Lines below that include the word "output" should each be copied.

* * * * *

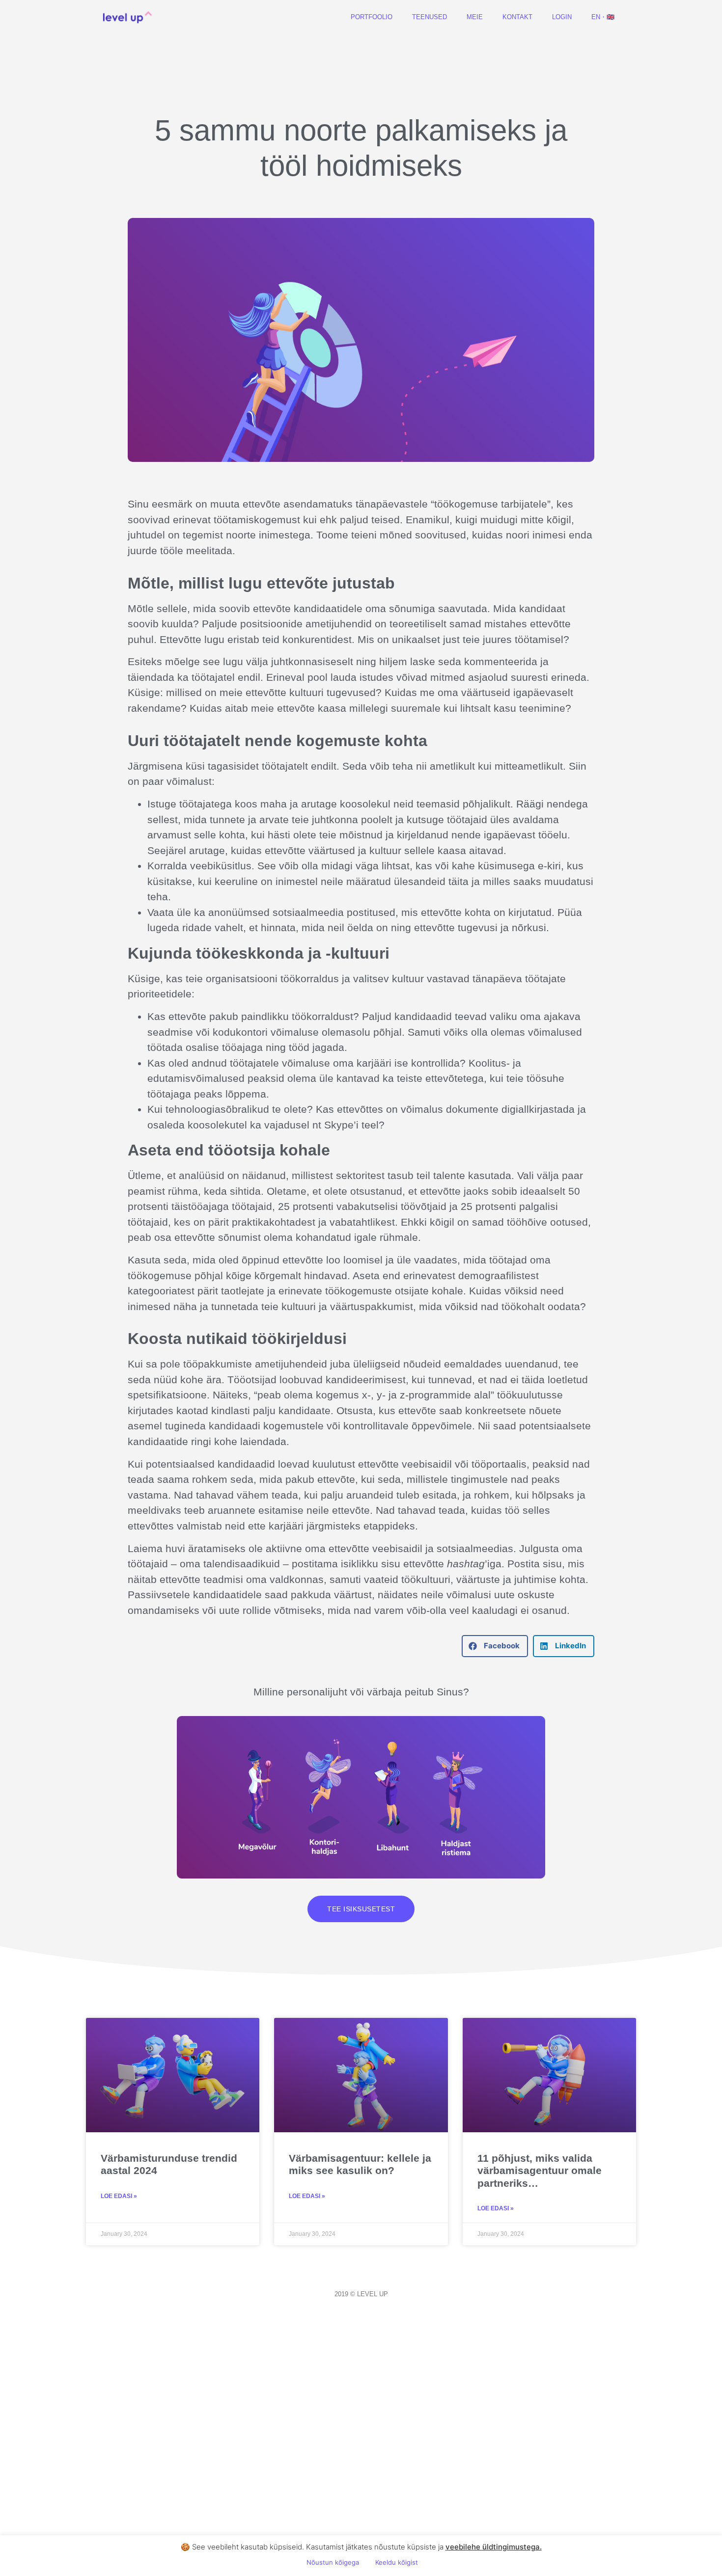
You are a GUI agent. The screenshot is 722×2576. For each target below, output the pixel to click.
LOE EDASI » (119, 2196)
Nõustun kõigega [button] (332, 2562)
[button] (495, 1646)
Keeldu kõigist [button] (396, 2562)
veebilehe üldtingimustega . (493, 2546)
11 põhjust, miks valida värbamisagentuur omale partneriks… (539, 2170)
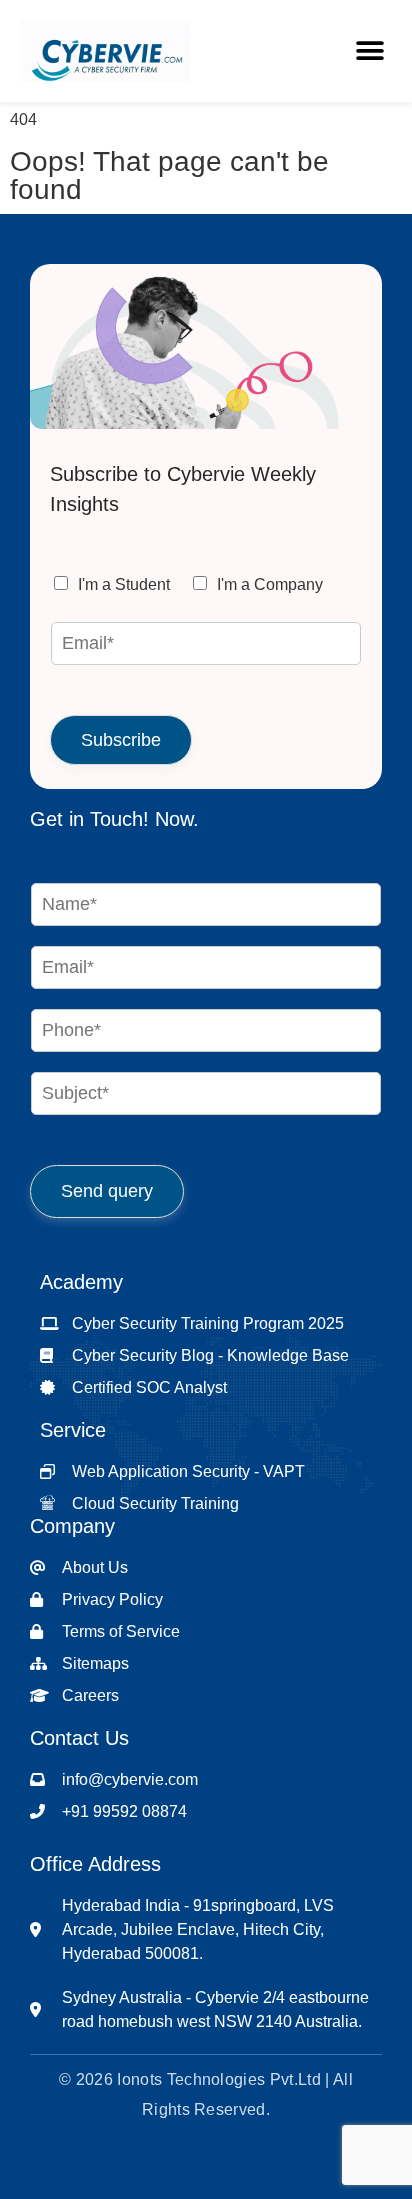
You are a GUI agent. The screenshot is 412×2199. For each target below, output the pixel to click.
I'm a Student (124, 584)
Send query (107, 1191)
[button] (369, 50)
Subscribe (121, 740)
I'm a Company (270, 584)
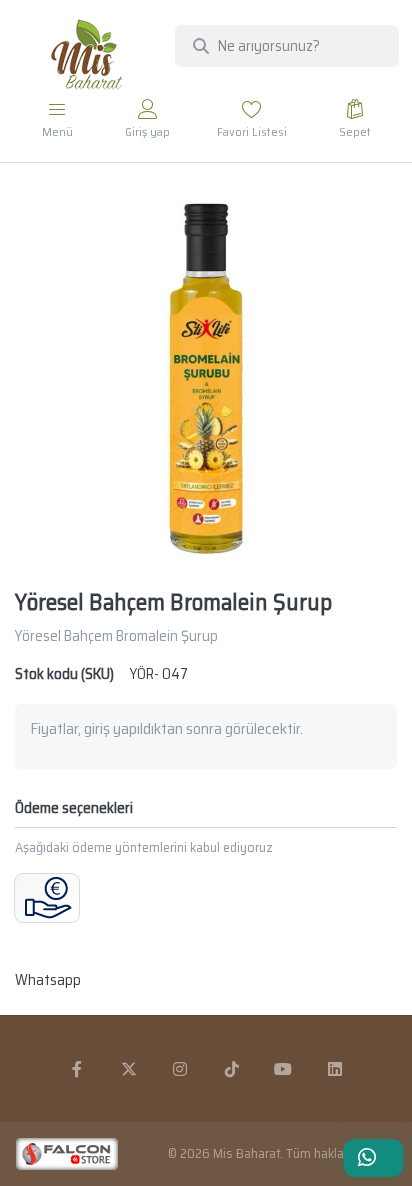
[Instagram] (180, 1069)
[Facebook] (77, 1069)
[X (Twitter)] (129, 1069)
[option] (206, 378)
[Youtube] (284, 1069)
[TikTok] (232, 1069)
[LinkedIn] (335, 1069)
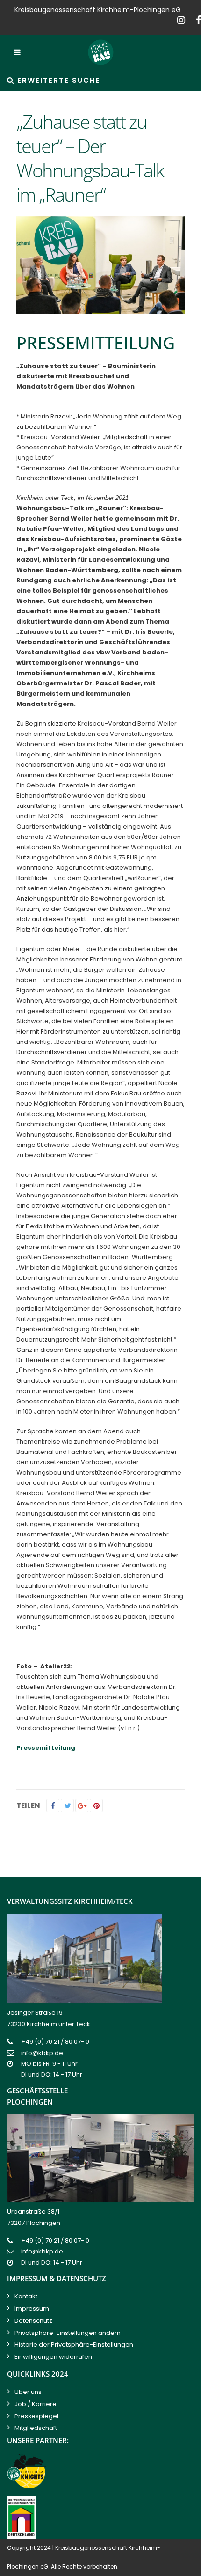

* * * * *

ANSWER TO THE PROBLEM —
You are a GUI agent. The screenshot is 722×2576. For each target below, output the pixel to click.
You are a GUI agent. The screenshot is 412×2199. For each target below, output the pixel to click.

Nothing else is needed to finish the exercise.